In this expedition, Mr. Booley acquired some curious information in reference to the language of hieroglyphics. He encountered the Simoom in the Desert, and lay down, with the rest of his caravan, until it had passed over. He also beheld on the horizon some of those stalking pillars of sand, apparently reaching from earth to heaven, which, with the red sun shining through them, so terrified the Arabs attendant on Bruce, that they fell prostrate, crying that the Day of Judgment was come. More Copts, Turks, Arabs, Fellahs, Bedouins, Mosques, Mamelukes, and Moosulmen he saw, than we have space to tell. His days were all Arabian Nights, and he saw wonders without end.
This might have satiated any ordinary man, for a time at least. But Mr. Booley, being no ordinary man, within twenty-four hours of his arrival at home was making The Overland Journey to India.

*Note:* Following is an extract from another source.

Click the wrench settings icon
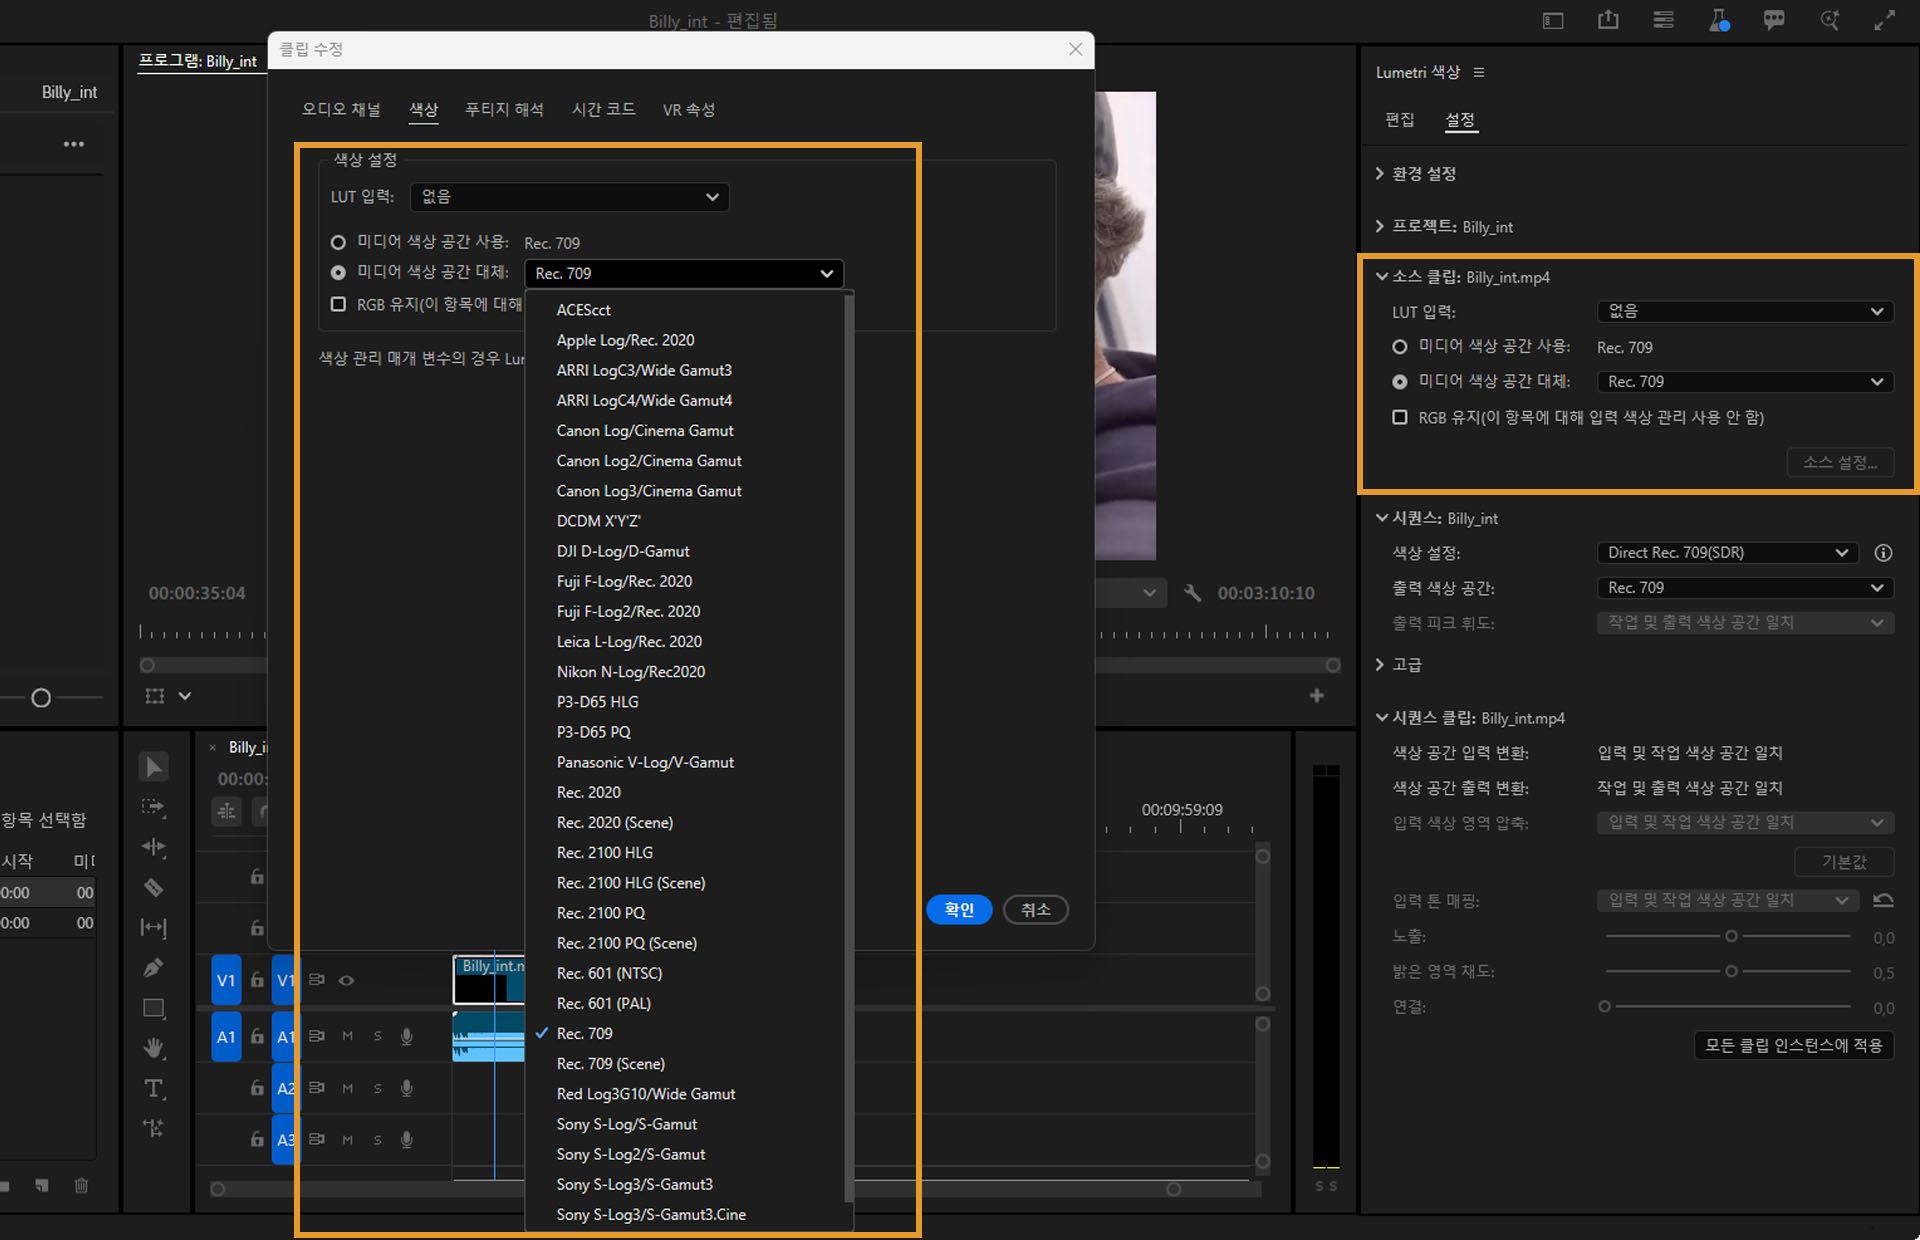The height and width of the screenshot is (1240, 1920). point(1192,593)
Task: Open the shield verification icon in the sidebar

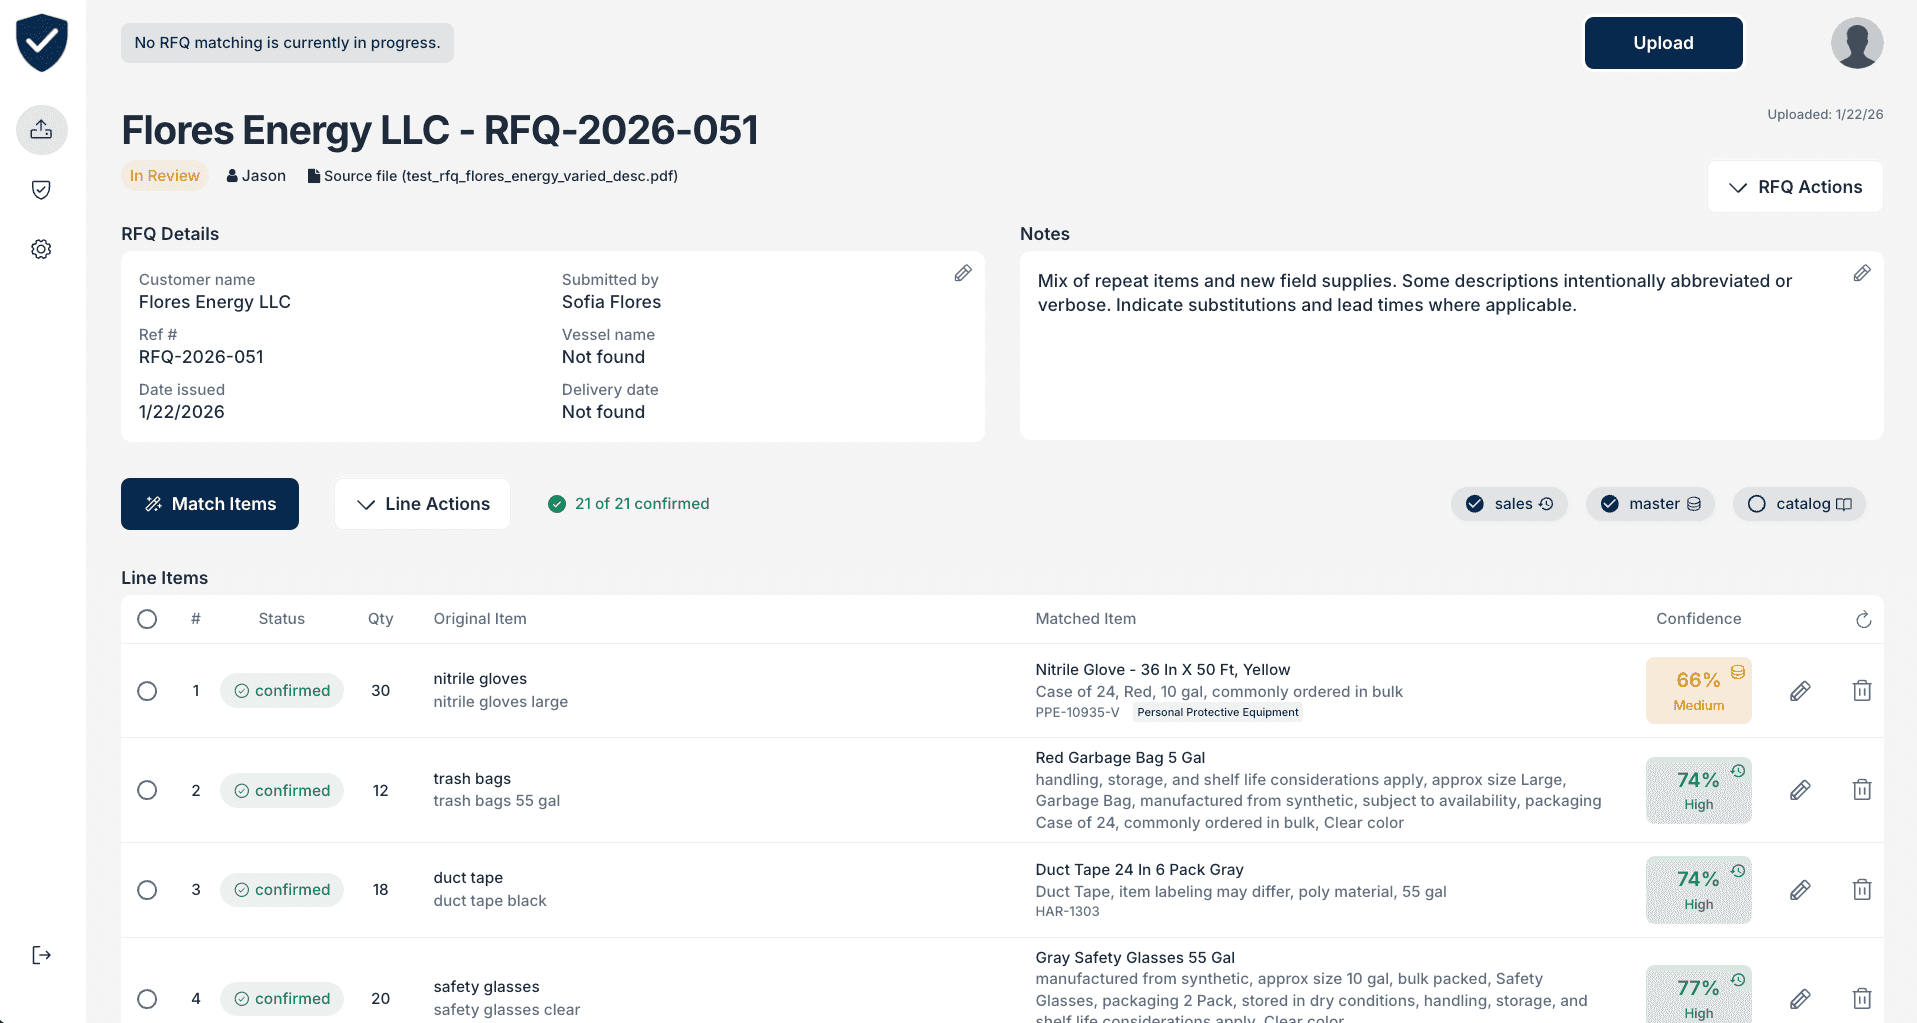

He has emphatically described this, as ‘a beautiful piece of scenery,’ and ‘a perfect picture.’ The appearance of Malta and Gibraltar he can never sufficiently commend. In crossing the Desert from Grand Cairo to Suez, he was particularly struck by the undulations of the Sandscape (he preferred that word to Landscape, as more expressive of the region), and by the incident of beholding a caravan upon its line of march; a spectacle which in the remembrance always affords him the utmost pleasure. Of the stations on the Desert, and the cinnamon gardens of Ceylon, he likewise entertains a lively recollection. Calcutta he praises also; though he has been heard to observe that the British military at that seat of Government were not as well proportioned as he could desire the soldiers of his country to be; and that the breed of horses there in use was susceptible of some improvement.
Once more in his native land, with the vigor of his constitution unimpaired by the many toils and fatigues he had encountered, what had Mr. Booley now to do, but, full of years and honor, to recline upon the grateful appreciation of his Queen and country, always eager to distinguish peaceful merit? What had he now to do, but to receive the decoration ever ready to be bestowed, in England, on men deservedly distinguished, and to take his place among the best? He had this to do. He had yet to achieve the most astonishing enterprise for which he was reserved. In all the countries he had yet visited, he had seen no frost and snow. He resolved to make a voyage to the ice-bound Arctic Regions.
In pursuance of this surprising determination, Mr. Booley accompanied the Expedition under Sir James Ross, consisting of Her Majesty’s ships, the Enterprise and Investigator, which sailed from the river Thames on the 12th of May, 1848, and which, on the 11th of September, entered Port Leopold Harbor.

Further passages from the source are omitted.